## Available records:
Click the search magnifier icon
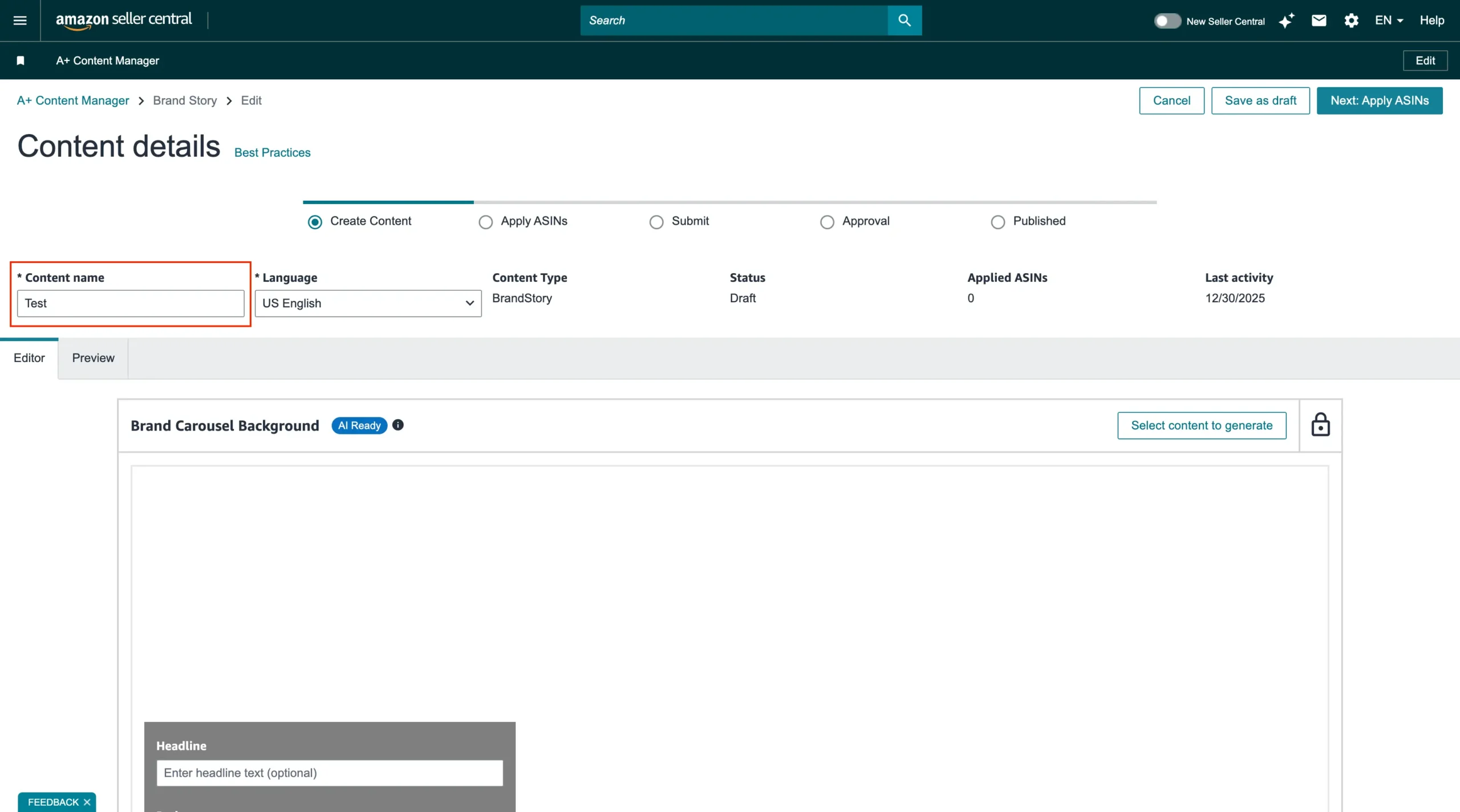 (x=905, y=21)
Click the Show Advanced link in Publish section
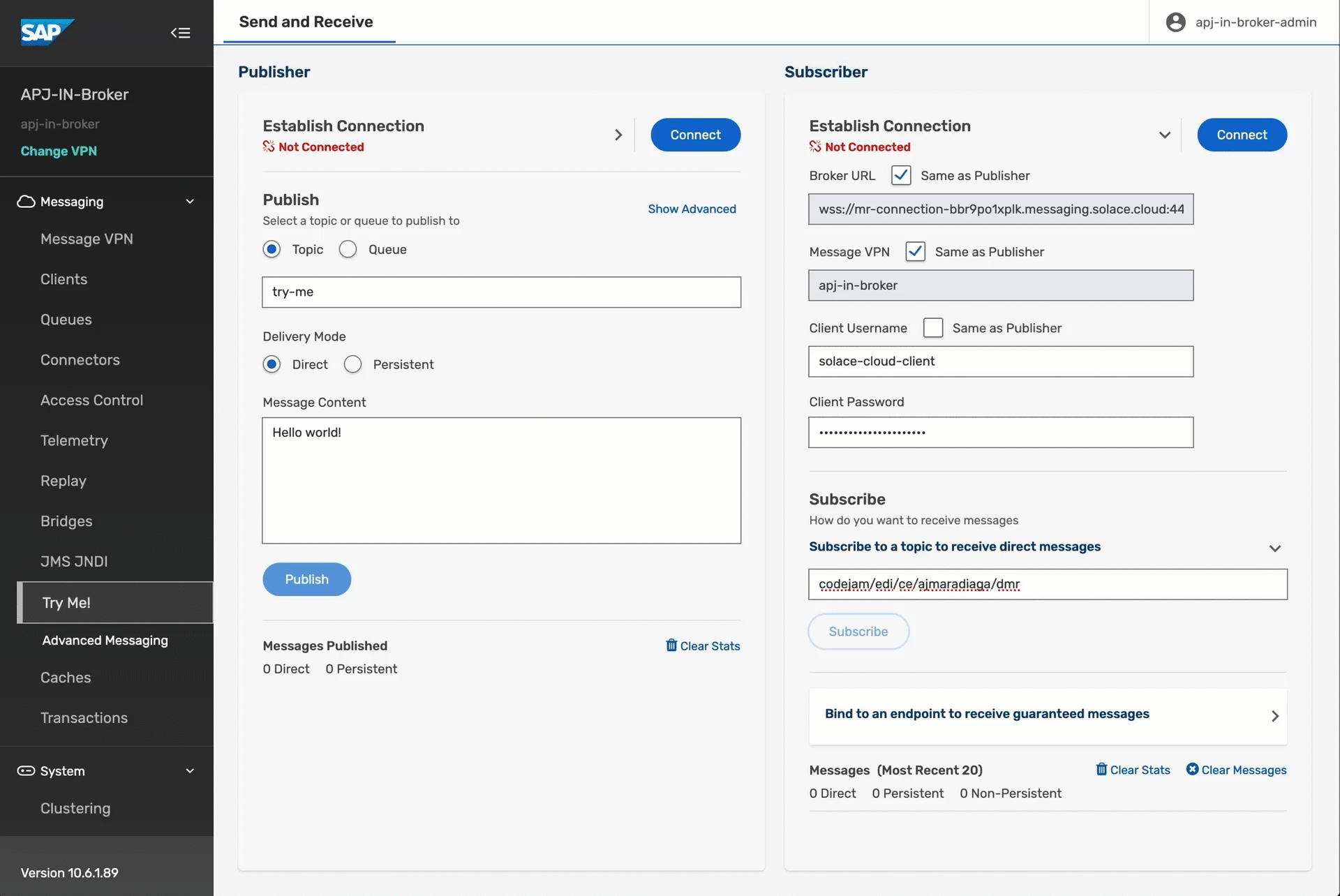This screenshot has width=1340, height=896. [692, 208]
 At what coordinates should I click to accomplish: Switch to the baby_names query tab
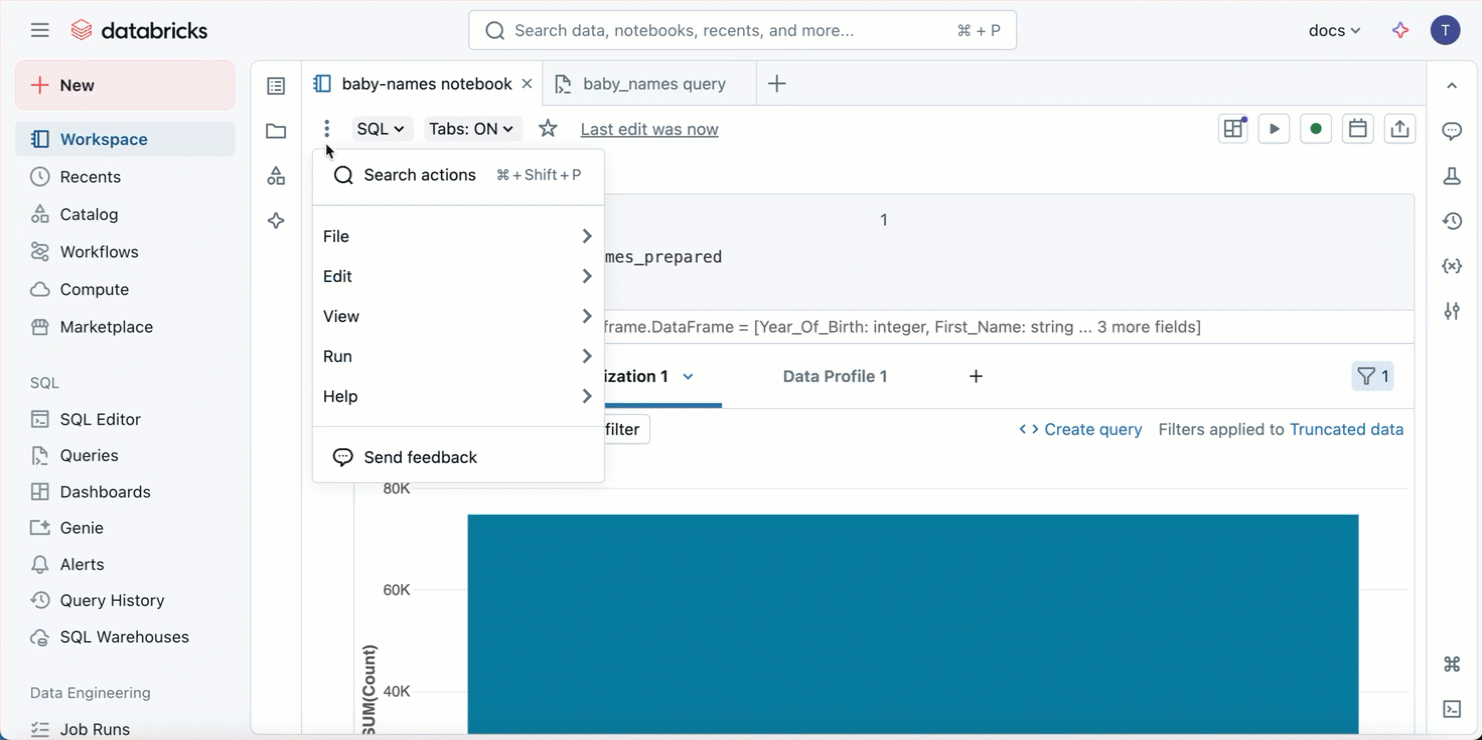(651, 83)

## Exercise requirements:
Quote verbatim the portion of the items that opens with the line containing "At what coordinates" and runs through the end of the items, omitting the pictures.

## Answer to the problem:
 At what coordinates should I click to accomplish: Switch to the baby_names query tab
(651, 83)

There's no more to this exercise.